UTOPIA, por Elisa Costa Pinto, autora e professora
Gostei muito de quase tudo nesta novela gráfica de RAQUEL VARELA e ROBSON VILALBA, que recria, de forma simples, mas não simplista, os últimos anos da fascismo, o 25 de Abril e sobretudo a atmosfera vivida no período que ficou conhecido por PREC.
Não é tarefa fácil essa recriação, sabe-o quem, muito jovem, viveu esse tempo por dentro e o recorda como a passagem para um tempo de esperança ilimitada, alegria colectiva e individual, um tempo de festa. De UTOPIA.
A novela tem uma dimensão ficcional, por isso, o ponto de vista de algumas passagens, como a do PREC, é maioritariamente, o de uma personagem, um militante de um determinado partido de extrena-esquerda que, infelizmente, na minha opinião, esquece episódios e protagonistas que foram mais importantes do que alguns que ele recorda e a que dá relevo.

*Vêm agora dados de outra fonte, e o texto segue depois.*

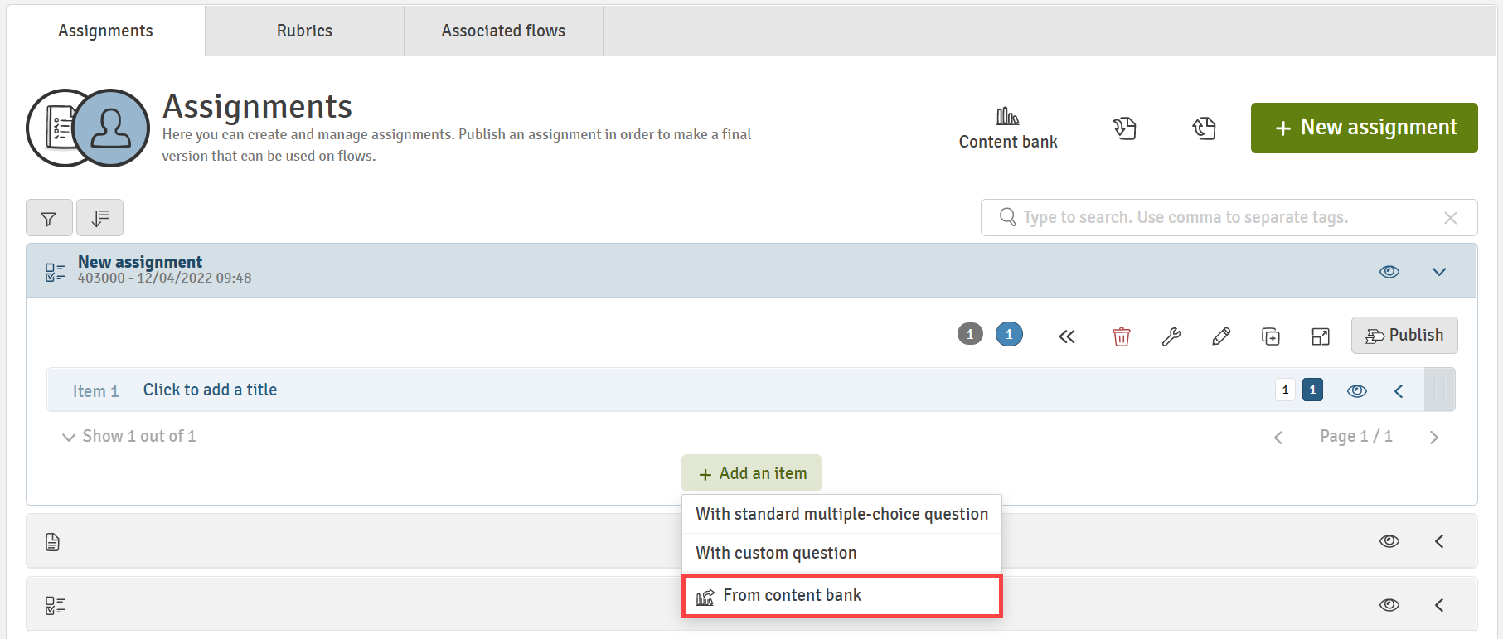Edit assignment with pencil icon
The image size is (1503, 639).
[x=1220, y=336]
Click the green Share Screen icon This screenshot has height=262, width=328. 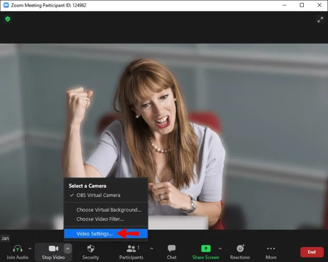click(206, 248)
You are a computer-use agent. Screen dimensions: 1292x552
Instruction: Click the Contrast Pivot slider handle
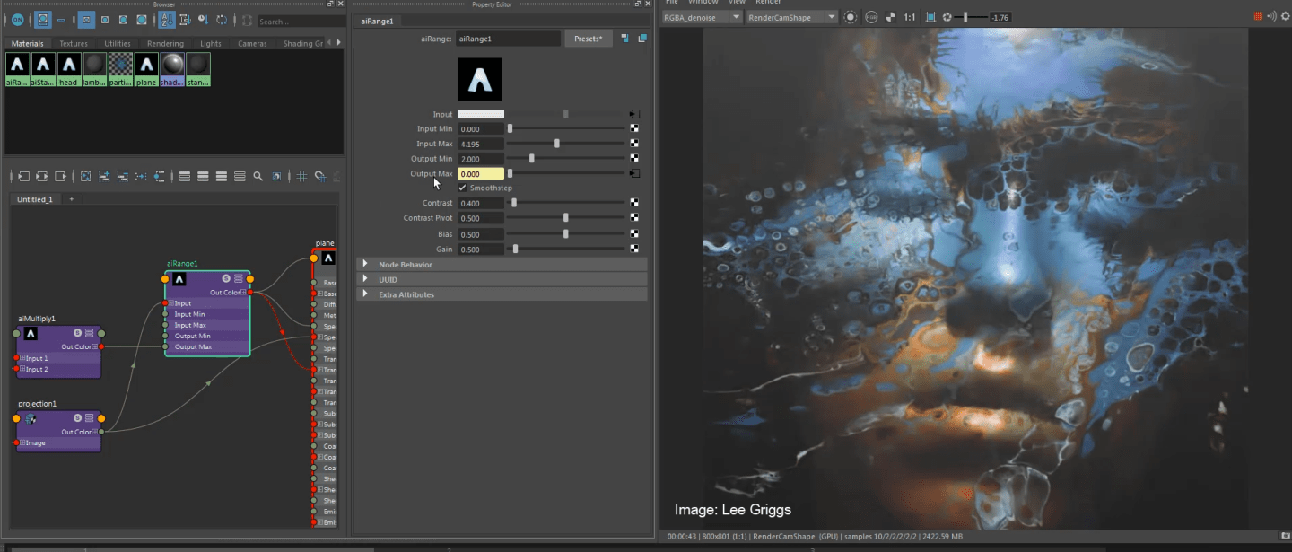tap(566, 218)
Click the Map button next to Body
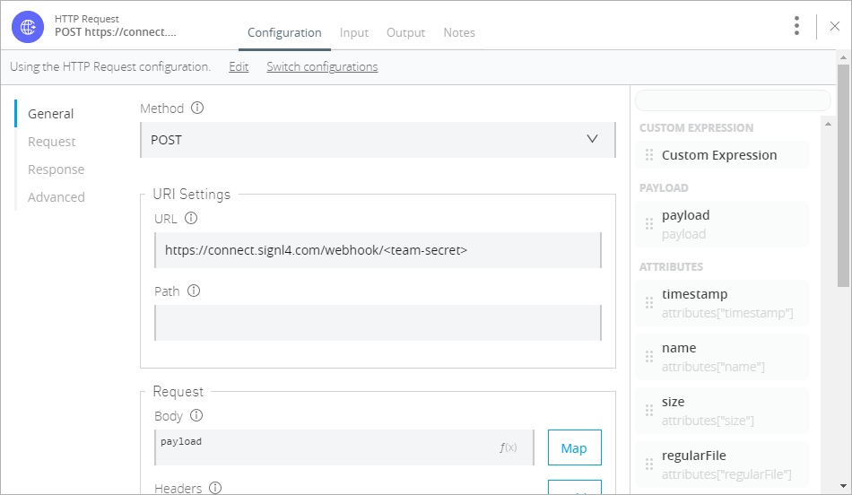The image size is (852, 495). pos(574,447)
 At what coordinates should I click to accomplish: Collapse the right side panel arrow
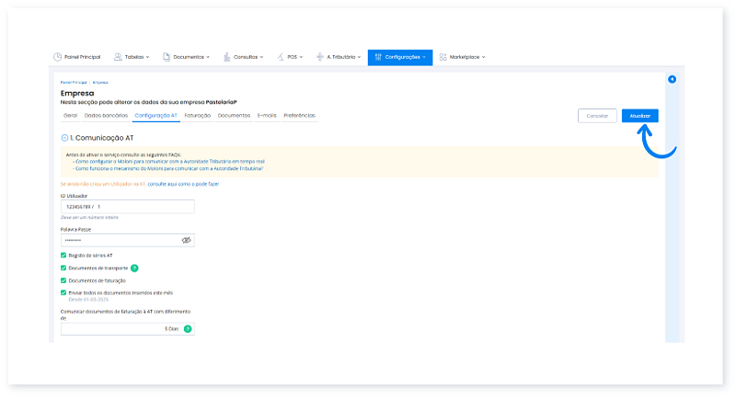672,79
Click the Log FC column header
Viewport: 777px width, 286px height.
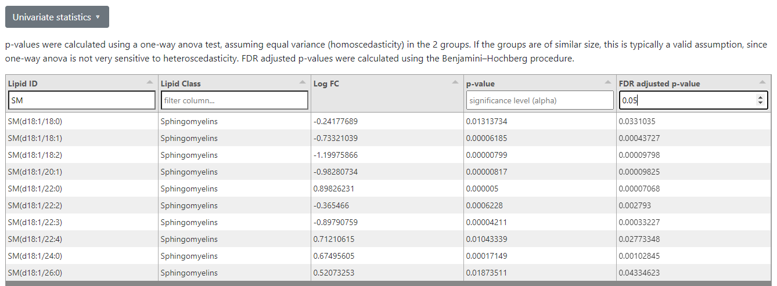[x=326, y=84]
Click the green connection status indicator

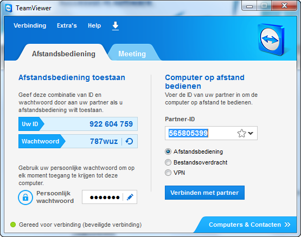13,225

Mas a memória é assim, selectiva e pessoal, todos o sabemos, e uma personagem é uma personagem, não podemos intervir na sua focalização.
Esta subjectividade à parte, este livro tem a imensa vantagem da fuga ao discurso “oficial” da Revolução dos Cravos” que omite, quase sempre, a imensa e intensa energia e utopia dos muitos milhares de militantes de esquerda e sobretudo de extrema-esquerda que acreditaram ser possível a edificação de um país livre, uma “cidade sem muros nem ameias” como o Zeca nos ensinou a cantar:
UTOPIA
Cidade sem muros nem ameias
Gente igual por dentro gente igual por fora
Onde a folha da palma afaga a cantaria
Cidade do homem não do lobo mas irmão
Capital da alegria braço que dormes
Nos braços do rio toma o fruto da terra
E teu a ti o deves lança o teu
Desafio homem que olhas nos olhos
Que não negas
O sorriso a palavra forte e justa
Homem para quem o nada disto custa
Será que existe lá para os lados do oriente
Este rio este rumo esta gaivota
Que outro fumo deverei seguir na minha rota?
(JOSÉ AFONSO)
NOTA: Estava a ler e a pensar nos muitos jovens a quem vou oferecer ou recomendar este livro.